Here’s a thought experiment. “a picture is worth a thousand words” and “every picture tells a story” are extremely prescient refrains and are in many ways understated. Entire PhDs have been written on The Mona Lisa, and any competent driver can instantly assimilate a really complex and dynamic visual scene, registering signposts, avoiding potholes and still finding time to admire the ever changing view.

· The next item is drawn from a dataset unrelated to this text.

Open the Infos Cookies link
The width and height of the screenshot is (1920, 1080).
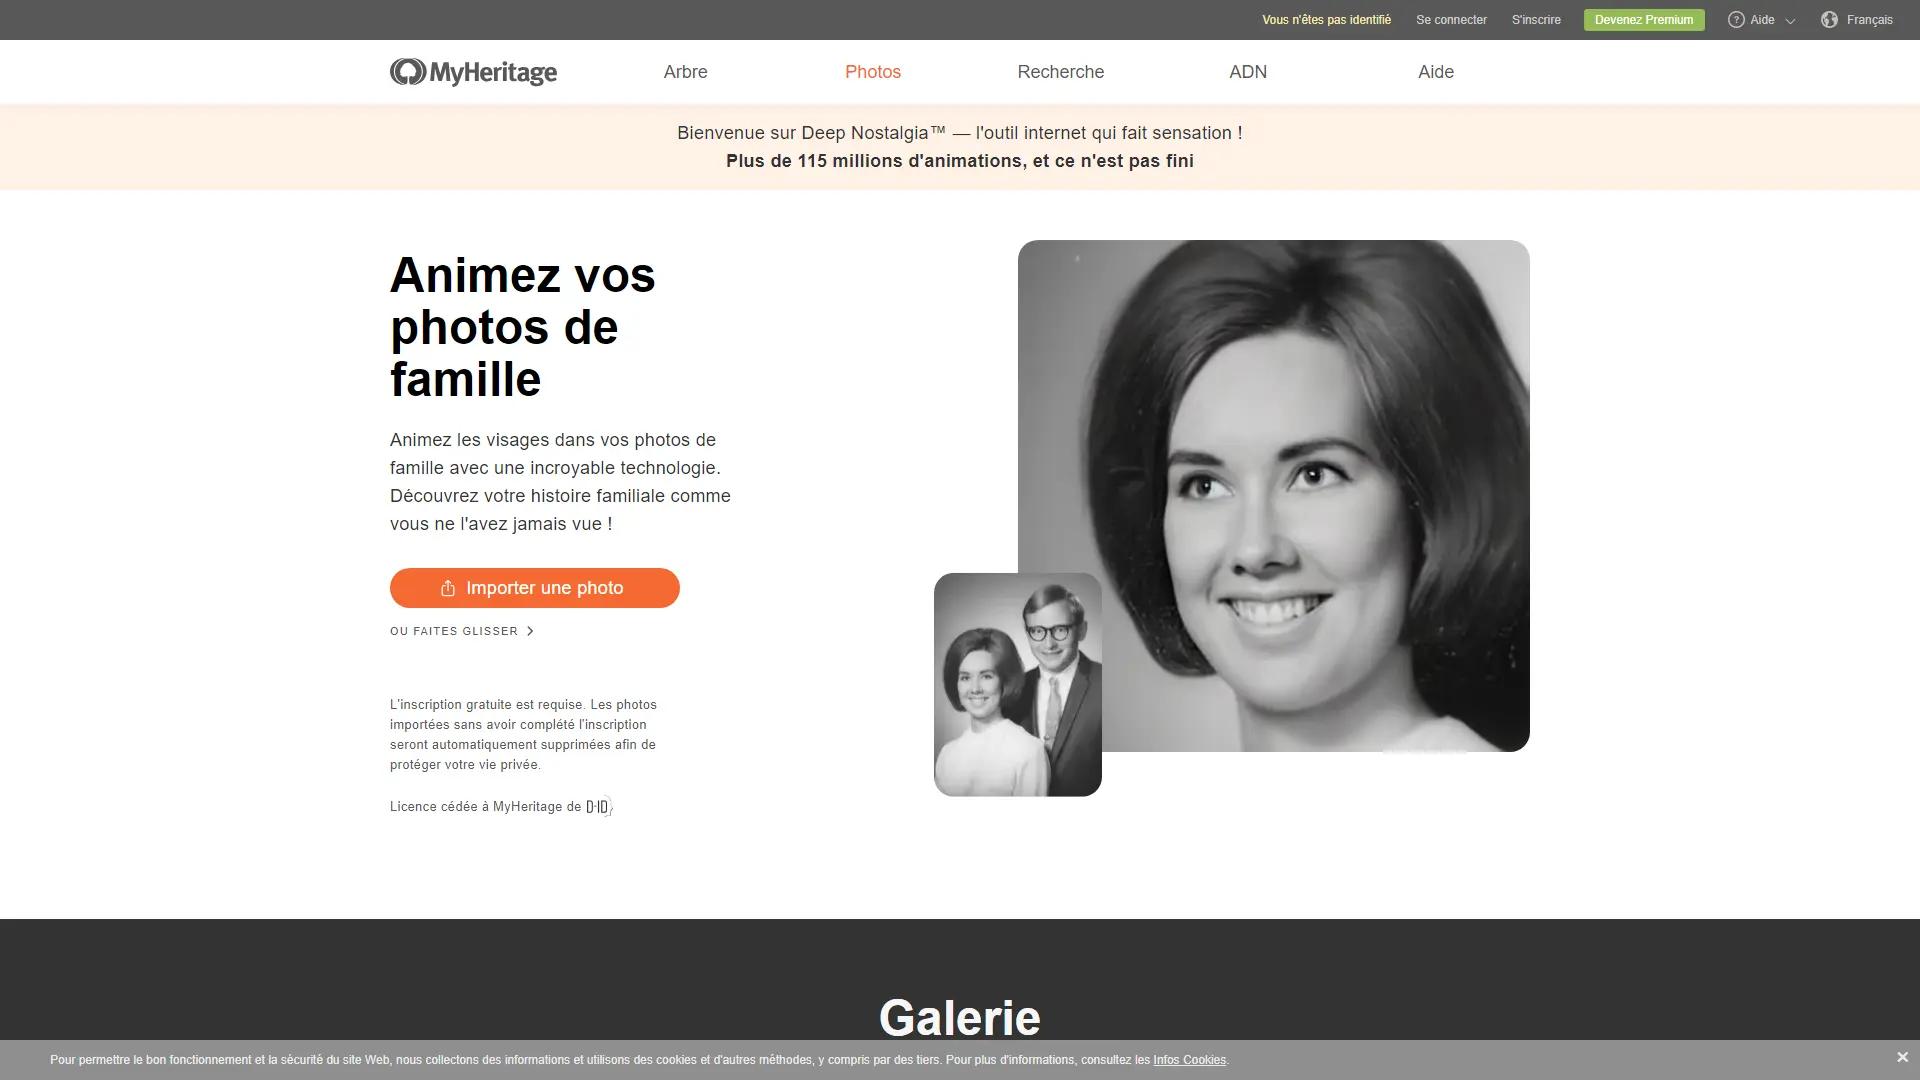coord(1189,1060)
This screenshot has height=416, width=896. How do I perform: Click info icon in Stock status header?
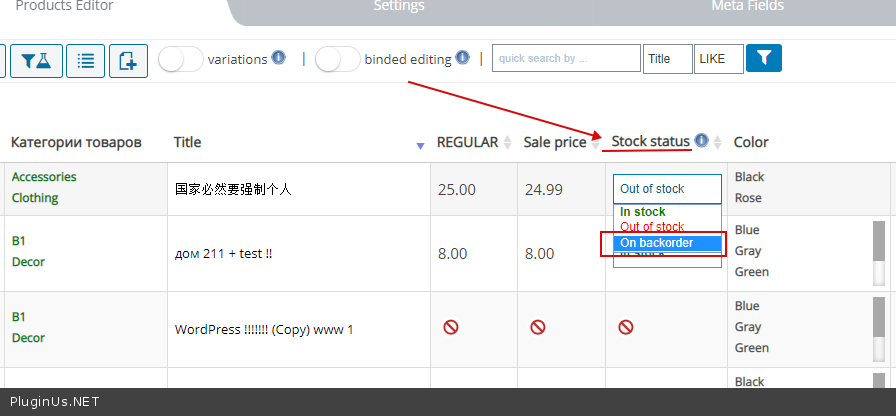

Increasingly, YouTube shorts or TikTok are the preferred method for communicating and consuming tutorial content as well as user generated entertainment. The barrier to acceptable quality video production is already low but is about to get entirely blown away by AI autogenerated video content. What if this becomes the normal way that all information is communicated? Instead of sending a text message with the time and location for our dinner date, what if your personal AI assistant sends me a beautiful, informative video short including a clock face, an animated personalised map, some food imagery that doubtless looks much more appealing than it tastes, a clip of beautiful waiting staff flitting around the restaurant and some background music turning a simple dinner invite into a Hollywood blockbuster? Maybe very engaging if you can see but infinitely less accessible for me than the current web experience. And just for context, the current web experience usually ranges between mildly frustrating and utterly impenetrable. If a ‘video first’ paradigm really does become a thing, and if AI is given legal personhood, I may well be the first offender prosecuted under a new crime of grievous bodily harm against a digital personage.  

More positively, if we do things right, AI could dynamically generate ultra-personalised content in the appropriate format for the target audience. audio for me, visual images for people with hearing impairments and Hollywood blockbusters for anyone who cannot consume whole sentences after early life exposure to the Cocomelon engagement algorithm.

But if we don’t have this thoughtful strategy, separating form (i.e. the representation of content ) from function (i.e. the intrinsic meaning of the content), we will be continuously challenged by converting ever richer visualisations to audible text for blind access. Whether imagery and video is necessary or gratuitous eye candy, it is extraordinarily difficult to convert into a succinct but sufficient audio stream.

I’ll leave you with one final thought. The basic text that ChatGPT generated to describe the image in this post is:

“The image is a whimsical illustration of a chaotic yet humorous scene in a restaurant. A blindfolded couple is waltzing between tables. The man, wearing a blue suit and red bow tie, has accidentally stepped on the woman's foot—she's wincing in pain while still dancing in her red polka-dot dress.

Around them, the restaurant shows signs of disruption:

  • A chair has been knocked over in the foreground.
  • One table has a broken wineglass and red wine spilled across the white linen tablecloth, with more wine pooling on the floor.
  • Diners nearby are visibly shocked. A woman in a green dress has her hand over her open mouth in disbelief.
  • A man in a brown suit stands behind another diner who looks stunned, staring at the unfolding scene.

The overall style is colorful, textured, and playful, with exaggerated expressions and soft, rounded forms that add charm to the chaotic setting”.

That’s over 700 characters – more than 5 times the maximum allowed for Alt Tag descriptive text.